Astrid Lindgren was born on 14 November in Vimmerby and spent her childhood on her parents' farm near Vimmerby. Her parents Samuel August and Hannah Ericsson raised four children there. Astrid Lindgren trained as a stenographer and secretary in Stockholm. In 1926 she gave birth to her first child, Lars. As long as the young mother was attending school and unable to look after her child, she placed the baby with a foster family in Copenhagen. In 1928, Astrid Lindgren was employed by the Royal Automobile Club, where she met Sture Lindgren. A few years later, they got married. Astrid Lindgren left her job and took care of Lars. In 1934 her second child, Karin, was born. She got into the habit of telling stories to her daughter, who had pneumonia. Astrid Lindgren herself was confined to bed for a week, so she decided to write down the adventures she told her daughter. For the child's tenth birthday, the mother decided to collect and publish the stories told since 1941. Thus, in 1945, Pippi Långstrump (Fifi Longstocking) was published. Although the book was rejected by a major publisher and was initially coldly received by critics and educational circles, it was immediately a great success with children: translated into more than sixty languages, Fifi's adventures were often made into films.

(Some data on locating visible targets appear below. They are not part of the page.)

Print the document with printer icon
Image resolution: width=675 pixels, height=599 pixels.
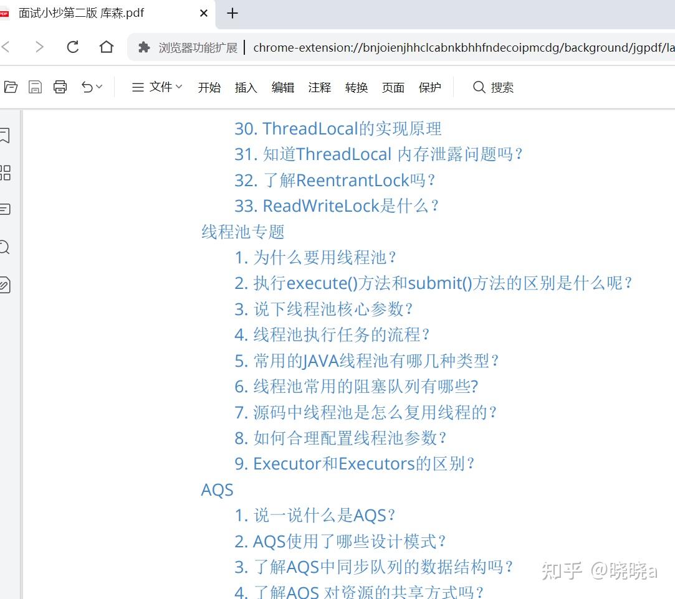(x=60, y=87)
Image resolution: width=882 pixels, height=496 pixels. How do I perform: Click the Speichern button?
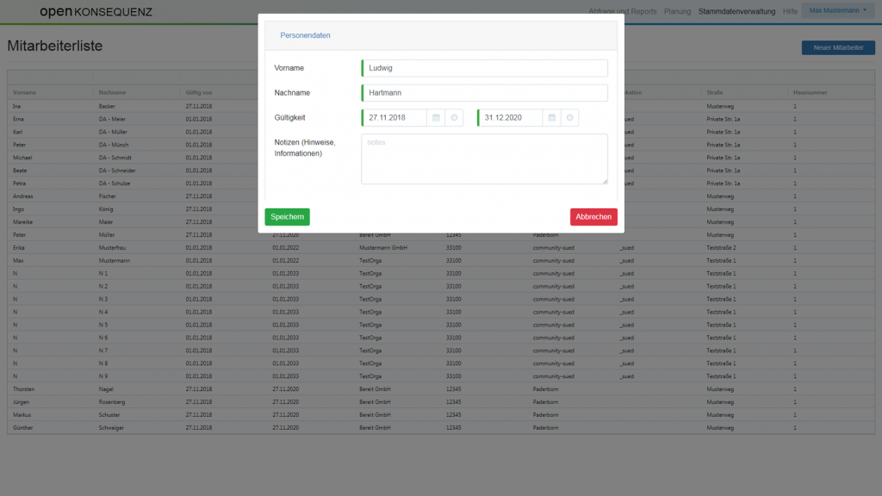coord(287,217)
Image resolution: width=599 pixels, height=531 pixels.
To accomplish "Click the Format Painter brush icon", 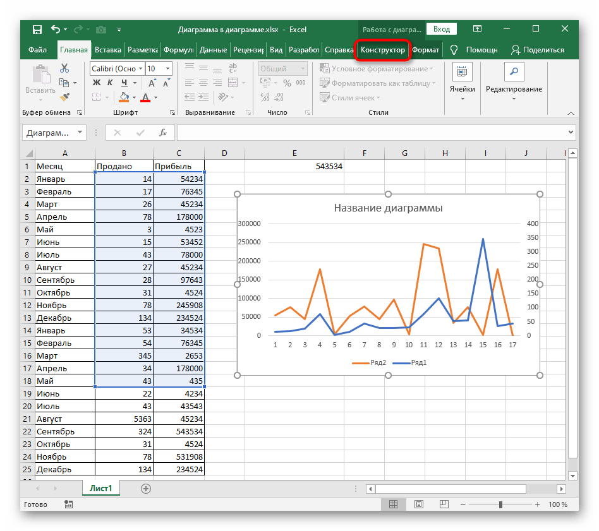I will pyautogui.click(x=64, y=97).
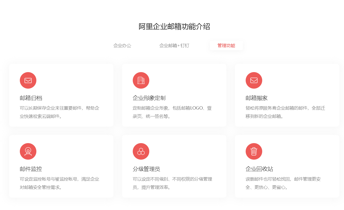Switch to the 企业办公 tab
Image resolution: width=344 pixels, height=210 pixels.
pyautogui.click(x=122, y=45)

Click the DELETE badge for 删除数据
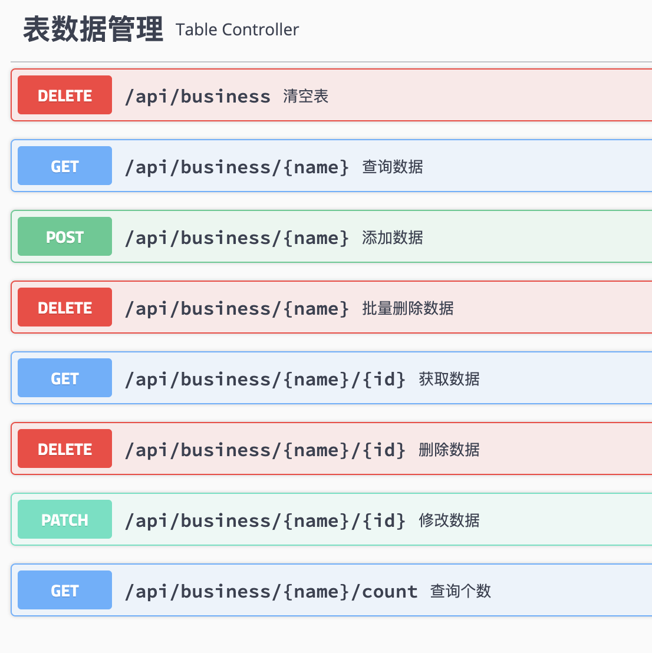pyautogui.click(x=65, y=449)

Many children's books followed. They not only tell of adventures, but are also about good and evil and friendship.
Astrid Lindgren received the Nils Holgersson Prize in 1950 and the alternative Nobel Prize in 1994 (for children's rights). Since 1967, the Astrid Lindgren Prize has been awarded annually to a Swedish author of children's literature.
In 2002, following the author's death at the age of 94, the Swedish government decided to create a second prize in her name: the Astrid Lindgren Memorial Award. It is the world's largest literary prize in monetary terms for children's and young people's literature.